**** Task inputs

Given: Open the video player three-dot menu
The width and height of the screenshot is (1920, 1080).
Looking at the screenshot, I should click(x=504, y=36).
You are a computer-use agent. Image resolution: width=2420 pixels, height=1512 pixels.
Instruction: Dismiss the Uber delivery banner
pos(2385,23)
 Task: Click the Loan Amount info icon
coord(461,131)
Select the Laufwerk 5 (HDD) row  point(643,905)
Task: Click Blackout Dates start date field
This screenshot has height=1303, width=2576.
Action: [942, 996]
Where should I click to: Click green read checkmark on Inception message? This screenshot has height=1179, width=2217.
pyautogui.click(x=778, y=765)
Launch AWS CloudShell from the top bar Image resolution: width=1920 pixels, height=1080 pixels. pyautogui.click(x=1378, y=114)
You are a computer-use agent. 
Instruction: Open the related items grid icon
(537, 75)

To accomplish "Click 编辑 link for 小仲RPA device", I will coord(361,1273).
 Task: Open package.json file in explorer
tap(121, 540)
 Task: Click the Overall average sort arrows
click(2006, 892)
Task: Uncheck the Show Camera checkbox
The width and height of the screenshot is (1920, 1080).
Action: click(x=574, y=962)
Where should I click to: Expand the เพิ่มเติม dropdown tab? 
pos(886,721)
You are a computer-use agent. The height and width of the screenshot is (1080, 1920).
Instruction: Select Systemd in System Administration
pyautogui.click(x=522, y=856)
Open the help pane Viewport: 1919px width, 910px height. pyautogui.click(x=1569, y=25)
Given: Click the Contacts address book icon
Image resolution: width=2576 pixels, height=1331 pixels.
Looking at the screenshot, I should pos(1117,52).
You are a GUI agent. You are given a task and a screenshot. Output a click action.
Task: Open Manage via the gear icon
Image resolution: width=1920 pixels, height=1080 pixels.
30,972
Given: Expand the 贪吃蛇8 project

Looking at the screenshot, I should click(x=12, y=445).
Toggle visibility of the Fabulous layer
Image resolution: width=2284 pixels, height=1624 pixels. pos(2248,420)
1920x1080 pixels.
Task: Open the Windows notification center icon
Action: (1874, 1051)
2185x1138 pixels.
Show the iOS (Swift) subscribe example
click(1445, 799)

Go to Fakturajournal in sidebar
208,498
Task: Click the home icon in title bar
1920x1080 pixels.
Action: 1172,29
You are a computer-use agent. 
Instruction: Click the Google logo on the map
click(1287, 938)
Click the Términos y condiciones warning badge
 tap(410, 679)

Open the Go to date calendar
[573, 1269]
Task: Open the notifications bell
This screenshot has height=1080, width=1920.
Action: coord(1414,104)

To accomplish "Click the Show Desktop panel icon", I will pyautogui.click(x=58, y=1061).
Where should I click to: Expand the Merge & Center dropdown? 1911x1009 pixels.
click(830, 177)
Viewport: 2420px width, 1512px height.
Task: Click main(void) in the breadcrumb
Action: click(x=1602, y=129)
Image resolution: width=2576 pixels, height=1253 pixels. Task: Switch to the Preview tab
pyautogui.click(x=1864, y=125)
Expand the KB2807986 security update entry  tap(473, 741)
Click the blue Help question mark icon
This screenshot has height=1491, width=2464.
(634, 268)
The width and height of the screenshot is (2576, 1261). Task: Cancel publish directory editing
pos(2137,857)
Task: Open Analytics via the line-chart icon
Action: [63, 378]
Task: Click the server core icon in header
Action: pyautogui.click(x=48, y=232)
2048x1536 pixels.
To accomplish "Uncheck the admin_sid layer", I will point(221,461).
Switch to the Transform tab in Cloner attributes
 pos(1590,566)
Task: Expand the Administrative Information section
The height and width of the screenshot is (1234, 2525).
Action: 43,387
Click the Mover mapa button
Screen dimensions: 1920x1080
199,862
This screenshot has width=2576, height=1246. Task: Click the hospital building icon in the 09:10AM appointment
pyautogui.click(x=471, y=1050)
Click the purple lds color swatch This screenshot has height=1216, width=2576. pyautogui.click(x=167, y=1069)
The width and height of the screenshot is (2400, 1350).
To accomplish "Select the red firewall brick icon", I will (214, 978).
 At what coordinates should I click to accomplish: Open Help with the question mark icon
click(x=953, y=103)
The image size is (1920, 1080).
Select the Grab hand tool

********

One stretch of the lines above is wanted, from the line that contains "Show the iOS (Swift) subscribe example" through the line that contains "Task: Expand the". Output it exactly.

Show the iOS (Swift) subscribe example
click(1445, 799)

Go to Fakturajournal in sidebar
208,498
Task: Click the home icon in title bar
1920x1080 pixels.
Action: 1172,29
You are a computer-use agent. 
Instruction: Click the Google logo on the map
click(1287, 938)
Click the Términos y condiciones warning badge
 tap(410, 679)

Open the Go to date calendar
[573, 1269]
Task: Open the notifications bell
This screenshot has height=1080, width=1920.
Action: coord(1414,104)

To accomplish "Click the Show Desktop panel icon", I will pyautogui.click(x=58, y=1061).
Where should I click to: Expand the Merge & Center dropdown? 1911x1009 pixels.
click(830, 177)
Viewport: 2420px width, 1512px height.
Task: Click main(void) in the breadcrumb
Action: click(x=1602, y=129)
Image resolution: width=2576 pixels, height=1253 pixels. Task: Switch to the Preview tab
pyautogui.click(x=1864, y=125)
Expand the KB2807986 security update entry  tap(473, 741)
Click the blue Help question mark icon
This screenshot has height=1491, width=2464.
(634, 268)
The width and height of the screenshot is (2576, 1261). Task: Cancel publish directory editing
pos(2137,857)
Task: Open Analytics via the line-chart icon
Action: [63, 378]
Task: Click the server core icon in header
Action: pyautogui.click(x=48, y=232)
2048x1536 pixels.
To accomplish "Uncheck the admin_sid layer", I will point(221,461).
Switch to the Transform tab in Cloner attributes
 pos(1590,566)
Task: Expand the Administrative Information section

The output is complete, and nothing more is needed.